Lakes and streams across Central Texas are starting to get back to normal levels, but just because your eyes tell you things are ready doesn’t mean parks and ramps will be opening up for recreation.

Lake officials from the local to the district levels have gotten calls reminding them that from May through mid-June, boaters, campers, anglers, and others have been shut out of many areas that are normally teeming with folks this time of year, but the approach to reopening these areas is based on caution.

Corps of Engineers officials from the Fort Worth district office have directed site managers to begin assessing damages from flooding and wind – including electrical and road inspections, structural damage to facilities, piles of debris, and other issues. Only after those matters are settled will parks and ramps start reopening.

One official said the reason roads have to remain closed for so long is to allow the base materials to dry. Typically, that means we’ll need about 3 weeks of dry weather to allow the roads to stabilize in areas that had prolonged inundated roads and ramps.

But late last week, some good news came out: Barring any unusually heavy rainfall, Lake Waco’s Speegleville Park should reopen this week (Thursday) and Airport Beach shelter and boat ramp is slated for reopening on July 1. Airport campground’s projected reopening is Aug. 1, and there’s no word on when other parks and ramps will open.

All those dates are, of course, tentative, and could change depending on weather, degree of damage, and other factors.
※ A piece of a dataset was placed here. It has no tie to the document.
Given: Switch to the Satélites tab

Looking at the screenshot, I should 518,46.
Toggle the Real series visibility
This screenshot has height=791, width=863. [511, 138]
If you’re too itchy to wait for those spots to open up, Aquilla’s ramps are all open for business.

There are still plenty of folks out there fishing, both from boats and shorelines, and Lake Waco angler Keith Rodriguez (Fish On Texas!) says the bite is strong early in the mornings and evenings, right before dark.

“Shad and ghost minnows have been along the banks really heavy right around sunrise,” he said. “You can catch decent-sized pan-frying channel and blue cats before it gets too hot.” He added that hybrids are biting well. “If you can get your bait out deep enough, you might land a good-sized hybrid or two. With the weather being hot, they’ll tend to stay deep where the water is colder unless they’re chasing bait fish with the whites,” he said.

Catfishing legend Danny King ( says the catfish spawn is on, and fish are catchable if you can find the beds. “They’re holding in tight places like rocks, brush piles, and mud bank holes, and you’ve got to almost hit them in the head with your bait to get a bite.”

King says plenty of undersized cats are feeding strong. “The 8 to 10 inchers are everywhere and they’ll eat up your bait fast,” he said, “but getting a bigger one is trickier. The spawning fish are staying put, but they’ll protect their nest of eggs aggressively if you can find them. Most of the nests are in roughly 6 to 10 feet of water.”

King doesn’t fish during the spawn to help ensure more fish in the future, but after the spawn, he’ll start chumming and hauling them in again.

Casting a wide net

If you consider the cost of fishing gear, live bait, fuel, and other fishing-related expenses, a skillet of “free” fish that you caught earlier in the day might actually have cost more money than if you had bought it from the store.

But of course the satisfaction of catching your own, teamed with the excellent quality of freshly-caught fish, makes it worth the expense. One way you can offset some of your fishing expenses is by catching your own live bait.

There are a number of options out there, and the advantage of catching your own bait isn’t just a matter of economics. In addition to saving money, you’re also netting the bait fish that game fish feed on daily. In other words, you’re giving them what they’re used to eating.

For me, a cast net is the go-to for loading up a bucket with bait. These are circular nets attached to a hand line with weights along the circle’s outer edge. When the net is thrown, it opens up, hits the water and sinks, and then is cinched up by the weights when the hand line is pulled, trapping fish inside. These nets vary in diameter, and some of the bigger sizes take more energy to throw.

It takes practice to throw one correctly, but there are enough instructional videos online that it shouldn’t take the average person long to develop the skills needed. One of the drawbacks with cast nets is that any underwater debris can hang in the netting, and even though I’ve never lost a net to a rock or submerged timber, I have had to get into the water to extract my net a few times – not to mention doing repairs afterward.

Seines are another effective device for catching bait. These are long nets with weighted bottoms and floats on top. Usually, a stick or pole is attached at each end for better control. The net is taken into the water and drug through vertically, with weights being pulled along the bottom. Trapped fish are then corralled to shore.

These typically require two people to operate, although I once saw a guy hammer one end into the ground and sweep the other end around to shore. He did get back to shore with some bait. Another thing about a seine is that they require you get into the water, so chest waders are a good idea to have handy unless you don’t mind being wet.

There are other bait-catchers on the market, like traps, but for my money, the cast net and seine are the quickest and most effective ways to fill your bait box.